Before becoming a mother, I had had some practice with my nieces. The eldest one was born when I was just 11. As a result, I was used to holding babies when the time came. I had always thought that it comes to a mother as a natural instinct. You fold your arm a bit. Then, you place the baby’s head on the elbow fold. Your hand, a bit bent as well, holds the baby’s bum and legs. So much for theory and practice.
Now, what reality is like. Two babies. The first who weighed almost three and a half kg. at birth and the second who weighed two and a half. (They’re twins, but in spite of this, they had an adequate birth weight). For some months, holding them in your arms, breastfeeding them and giving them bottles, rocking them to sleep or to calm their colic pains meant that I was constantly forcing my arm and hand.

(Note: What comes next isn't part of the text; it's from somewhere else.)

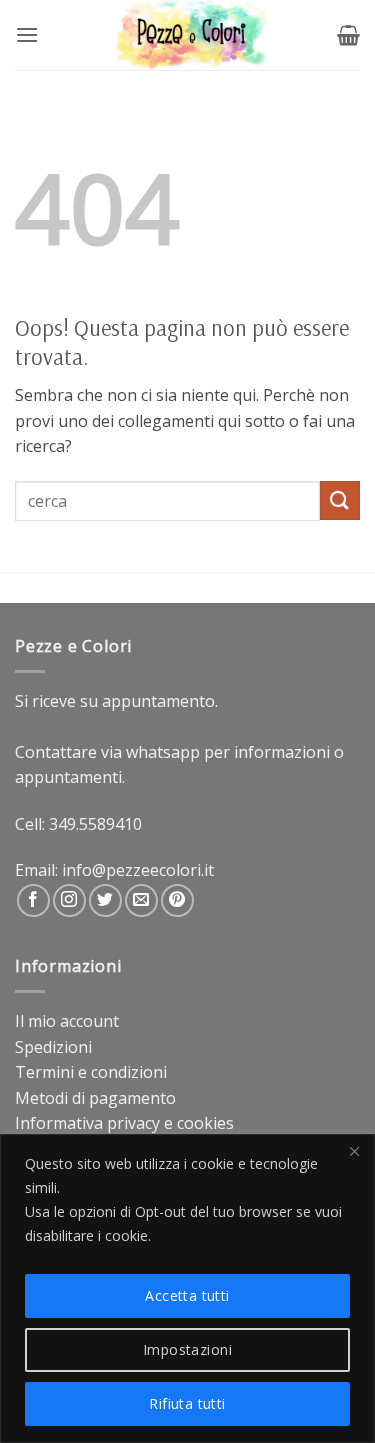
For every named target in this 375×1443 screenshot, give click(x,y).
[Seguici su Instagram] (69, 900)
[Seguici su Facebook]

The pain gradually appeared. I felt that some hand gestures were difficult and painful for me to make. The pain became more intense and more immobilising. And it was in my right hand. The one I use the most, my stronger hand. I went to the doctor’s and looking at my hand he pronounced the three unknown words: “De Quervain's tenosynovitis” . “It’s very common among first-time moms”.”Really?”-I wondered. “Another thing that nobody explains to you”. At first I wore a wristband. Right after, I started to have medical rehabilitation sessions. A good number of sessions and home exercises. Afterwards, it was when the doctor pronounced the words which I did not expect at all: “To fix this, you should get an operation”. “No- an operation is not in my plans, huh-I have enough work at home with the two little ones”. I decided to let time go by in order to see how my condition evolved and to -inevitably- look for opinions online . As always, there were opinions in favour of the operation and others totally against it. Thus, once again, as I did with many decisions during my pregnancy and during this upbringing period, I decided to let intuition be my guide.
The passing of time had an effect. When I didn’t carry the babies’ weight on my hands any longer, the pain went away. I could make all the gestures without any pain whatsoever. The problem is that only some things change. Goodbye, Quervain. Hello, backpain and neckpain!